Bracebridge Hall oder die Charaktere

Die Halle

eingestellt: 28.7.2007





Wenn der Leser die Bände des Skizzenbuchs durchlaufen hat, so wird er sich wahrscheinlich der Familie Bracebridge erinnern, bei der ich einst die Weihnachtszeit zubrachte. Ich bin jetzt abermals zum Besuche in der Halle, da ich zu einer Hochzeit eingeladen wurde, die in kurzem stattfinden soll. Des Squires zweiter Sohn, Guido, ein schöner, lebendiger junger Hauptmann bei den Landtruppen, ist im Begriffe seines Vaters Mündel, die schöne Julie Templeton, zu heirathen. Schon haben sich die Freunde und Verwandte zu versammeln angefangen, das fröhliche Fest zu begehen; denn der alte Herr ist ein Feind aller stillen, heimlichen Heirathen. »Es geht nichts darüber,« sagt er, »ein junges Paar fröhlich vom Stapel laufen zu lassen und ihm vom Ufer Glück nachzurufen; eine gute Ausfahrt ist die halbe Reise.«

Eh ich irgend weiter fortfahre, muß ich bitten, den Squire nicht mit den scharfreitenden Fuchsjagenden Herrn zu verwechseln, die man so oft beschrieben hat, und welche in der That in England beinahe ganz ausgestorben sind. Ich bediene mich dieses ländlichen Titels theils, weil er in der Nachbarschaft seine gewöhnliche Bezeichnung ist, theils, weil er mir die häufige Wiederholung seines Namens erspart, der zu den alten schweren englischen Namen gehört, über welche die Franzosen in Verzweiflung Wehe ausrufen.

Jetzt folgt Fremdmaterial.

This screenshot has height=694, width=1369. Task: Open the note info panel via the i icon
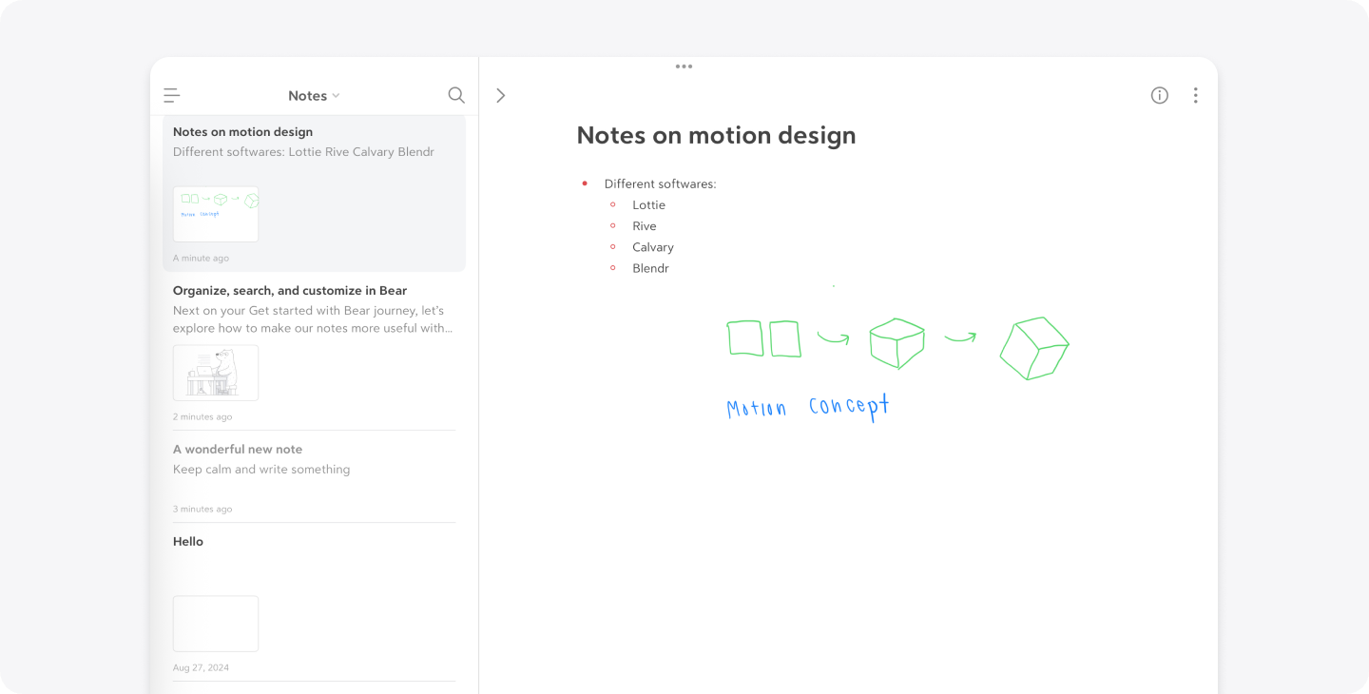(1159, 94)
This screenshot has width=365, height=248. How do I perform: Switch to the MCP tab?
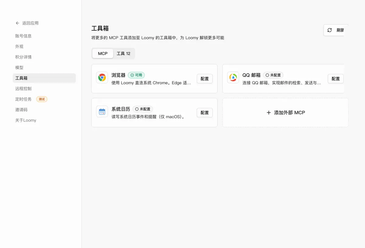pyautogui.click(x=103, y=54)
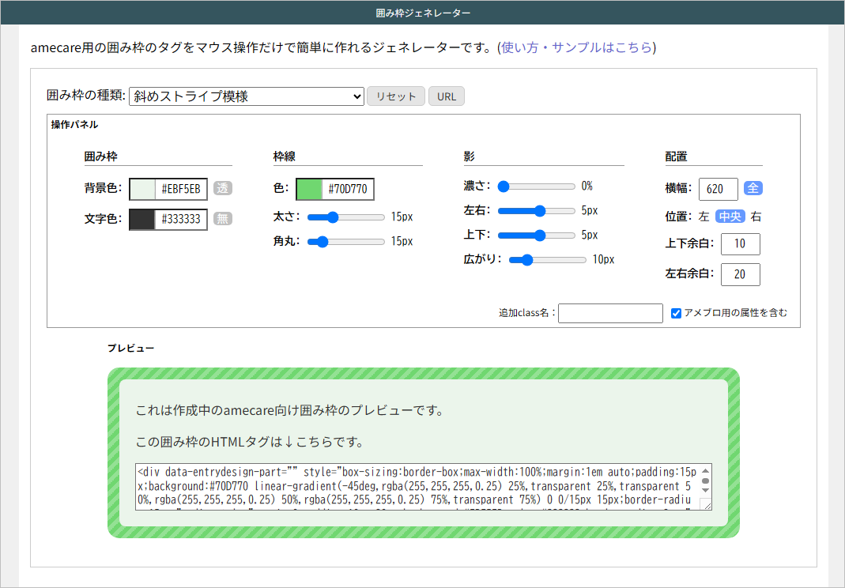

Der Squire ist in der That ein spätes Musterbild von alten englischen Landbesitzern; etwas verbauert, weil er fast immer auf seinem Gute gelebt hat, und etwas launenhaft, wie Engländer wohl zu werden pflegen, wenn sie nach ihrer eigenen Weise leben können. Mir behagt sein Steckenpferd, welches darin besteht, daß er für alte englische Sitten und Gewohnheiten eine abgöttische Verehrung hegt, ganz wohl; es schlägt etwas in meinen eigenen Geschmack, da ich bis jetzt eine lebendige, ungesättigte Wißbegierde nach den alten, ächten Charakterzügen meines »Vaterlandes« habe.

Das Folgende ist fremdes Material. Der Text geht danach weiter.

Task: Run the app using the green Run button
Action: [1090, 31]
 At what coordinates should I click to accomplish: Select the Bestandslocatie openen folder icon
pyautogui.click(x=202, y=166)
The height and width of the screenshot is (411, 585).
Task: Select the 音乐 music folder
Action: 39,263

In der Familie des Squire finden sich ebenfalls einige Züge, die mir national zu sein scheinen. Sie ist eine von jenen alten aristokratischen Familien, welche, wie ich glaube, England eigenthümlich sind, und von denen man in andern Ländern kaum einen Begriff hat; das heißt, Familien von alter guter Abkunft, die, obgleich ohne Rang und Titel, doch auf ihre Vorfahren sehr stolz sind; die auf allen Adel aus neuerer Zeit herabsehen, und es für eine Beeinträchtigung ihrer Würde halten würden, den ehrwürdigen Namen ihres Hauses in einen neueren Titel zu verschmelzen.

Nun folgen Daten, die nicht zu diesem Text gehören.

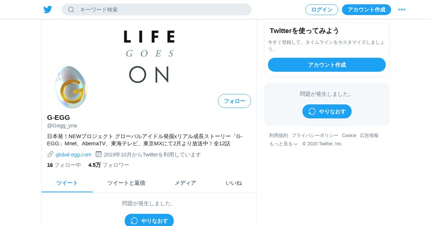Click the search magnifier icon
431x226 pixels.
tap(71, 9)
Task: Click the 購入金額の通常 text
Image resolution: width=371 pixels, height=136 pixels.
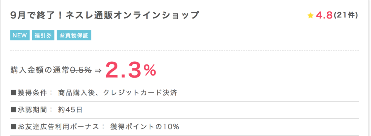Action: (40, 70)
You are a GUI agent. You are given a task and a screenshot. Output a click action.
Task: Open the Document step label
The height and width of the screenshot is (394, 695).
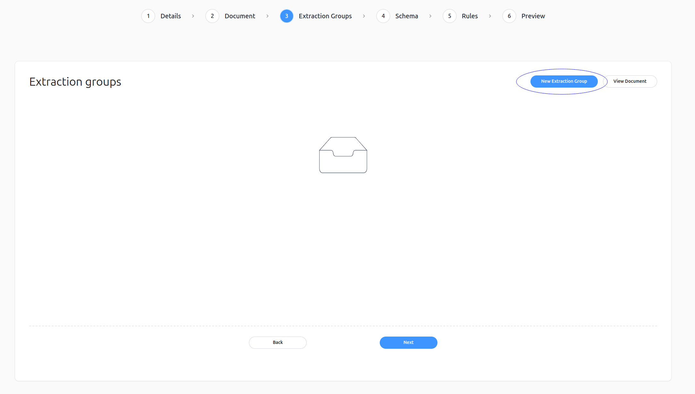point(240,16)
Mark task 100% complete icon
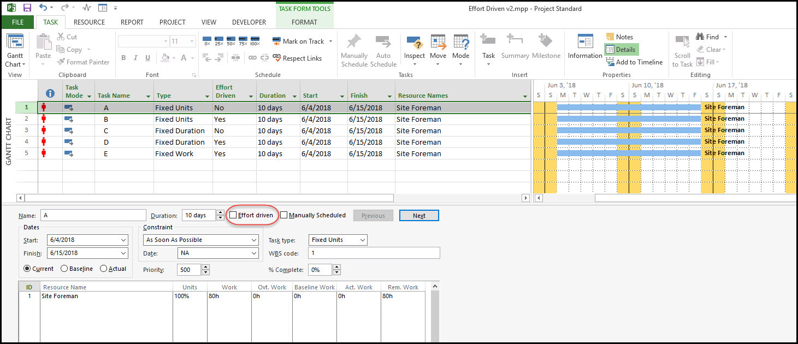 (254, 41)
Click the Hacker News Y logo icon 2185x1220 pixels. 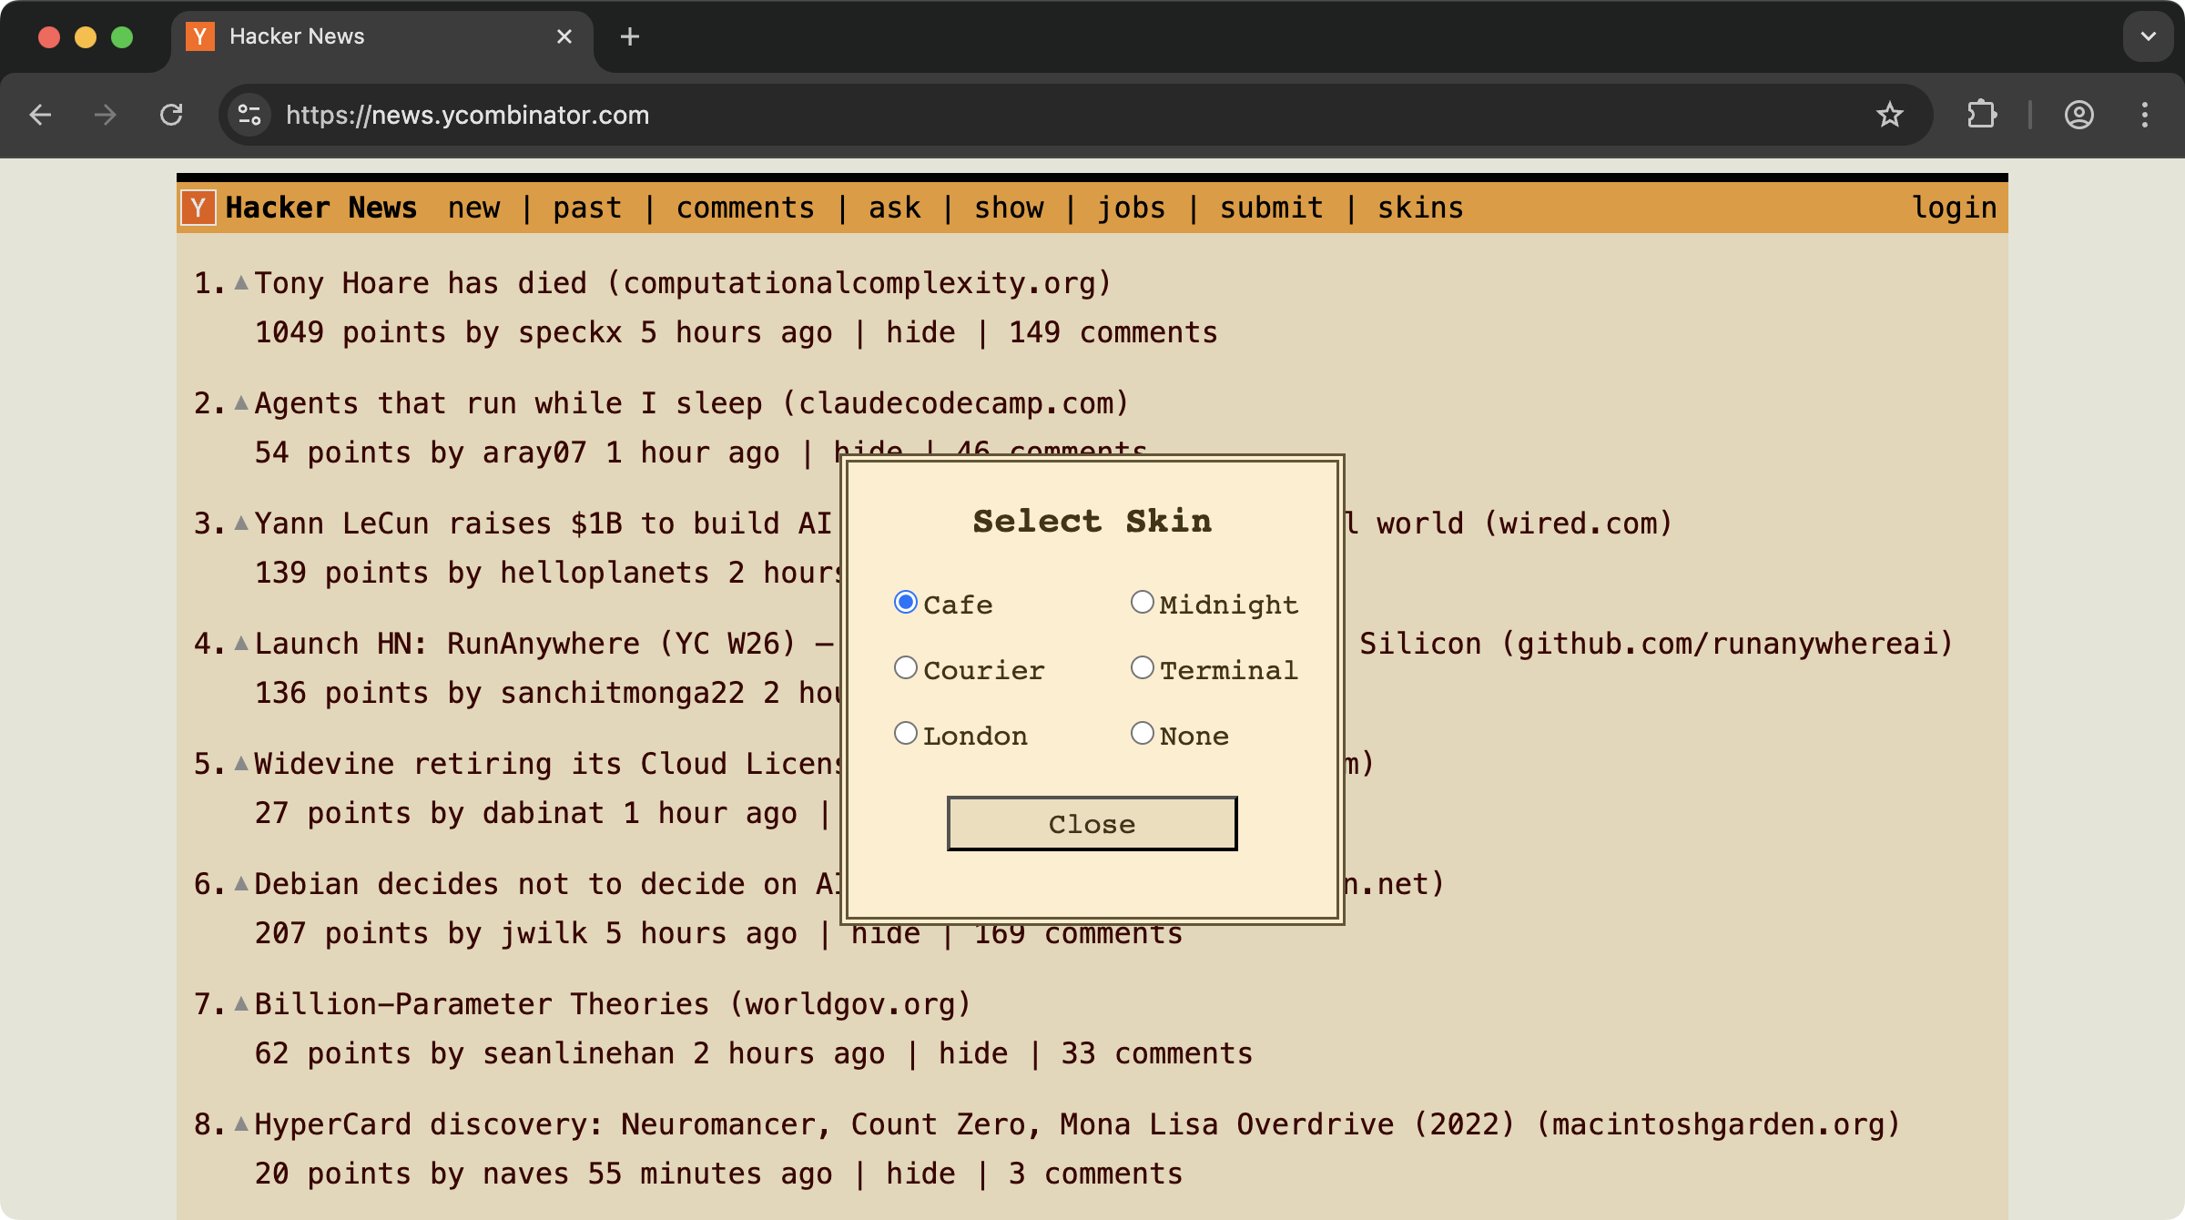point(198,208)
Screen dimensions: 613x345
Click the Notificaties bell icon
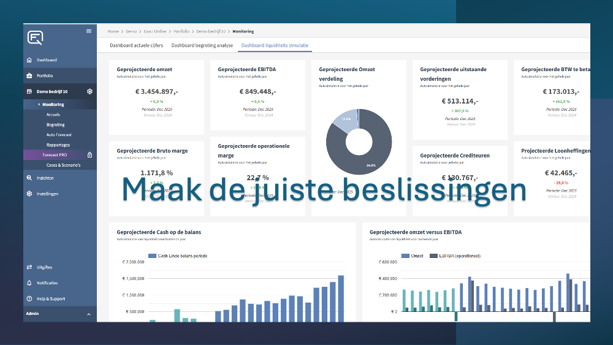point(29,283)
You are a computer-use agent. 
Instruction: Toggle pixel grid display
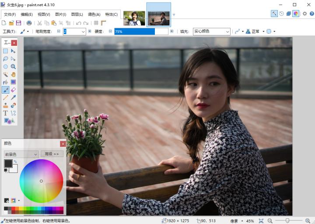click(96, 23)
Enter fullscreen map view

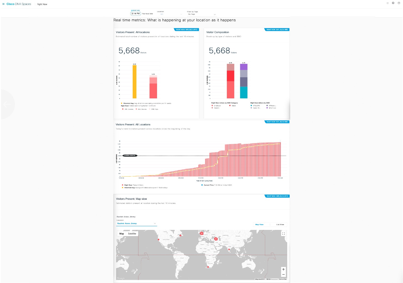coord(283,233)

Dieses Gefühl gewinnt durch das Ansehen, dessen sie auf ihrem Erbgut genießen, sehr an Stärke. Der Familiensitz ist ein altes Herrenhaus, welches in einem entfernten, schönen Theile von Yorkshire liegt. Seine Bewohner sind in der umliegenden Gegend immer als »die Großen dieser Erde« angesehen worden, und das kleine, zunächst der Halle gelegene Dorf betrachtet den Squire beinahe mit lehnsmännischer Ehrfurcht. Ein altes Herrenhaus und eine alte Familie der Art, trifft man heutiges Tages selten an; und wahrscheinlich konnte nur die eigenthümliche Denkweise des Squire dieses Muster einer englischen Haushaltung in der Abgeschiedenheit, einigermaßen dem wahren alten Style gemäß erhalten.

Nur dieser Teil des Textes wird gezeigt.